§ TEXTO PROPORCIONADO

Fue Jorge Luis Borges, a quien siempre se recurre como un Tiresias contemporáneo que profetiza aquello ignorado a los ojos de los humanos, el que recompuso en Elogio de la sombra (1969) la posibilidad de su propia ceguera y su urgencia para no perder el hábito de la lectura.
¿Qué diferencia estética se abre camino entre Sábato que recurre el crimen para eliminar a “intrusos” y Borges que logra sobrellevar su ceguera y hacerla portadora de su creación? ¿Por qué el ciego, fuera de la literatura clásica, se convierte en personaje, no precisamente por conmiseración?
Recordemos que José Saramago “encierra” a aquellos que van perdiendo la vista en un almacén en Ensayo sobre la ceguera (1995) en una alegoría a la condición humana que elimina lo inservible para deshacerse de aquellos hombres que no son útiles para producir. Los que dominan guardan en galpones con custodia por miedo a que los recluidos puedan sublevarse.

§ TUS TAREAS
A) Traduce al inglés esta oración del texto sobre la ceguera en la literatura: "¿Por qué el ciego, fuera de la literatura clásica, se convierte en personaje, no precisamente por conmiseración?"
B) Responde con base en el texto sobre la ceguera en la literatura:
(i) ¿En qué año salió Elogio de la sombra?
(ii) ¿Dónde encierra Saramago a los que van perdiendo la vista en Ensayo sobre la ceguera?
(iii) ¿A qué recurre Sábato para eliminar a los "intrusos"?

§ INFORMACIÓN PROPORCIONADA
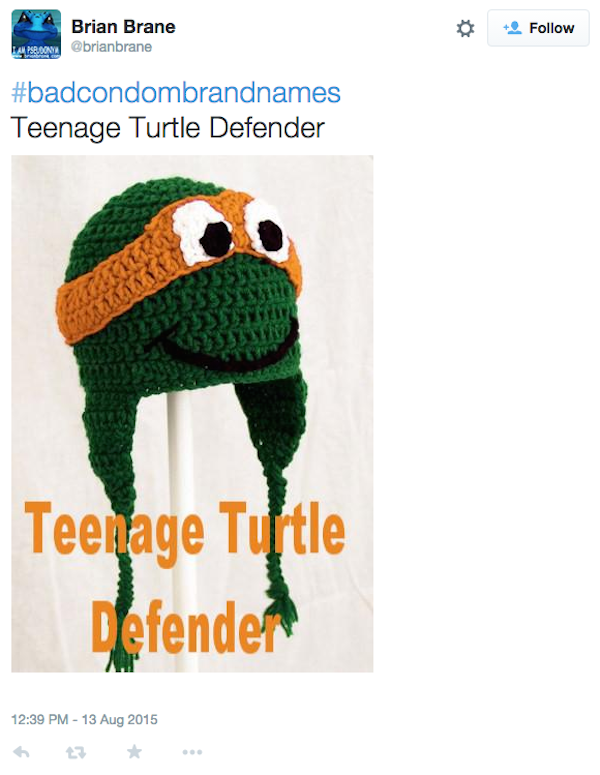This screenshot has width=600, height=775.
Task: Follow Brian Brane
Action: click(x=538, y=28)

§ RESPUESTAS EN ORDEN
A) Why does the blind man, outside of classical literature, become a character, and not exactly out of pity?

B)
(i) En 1969.
(ii) En un almacén.
(iii) Al crimen.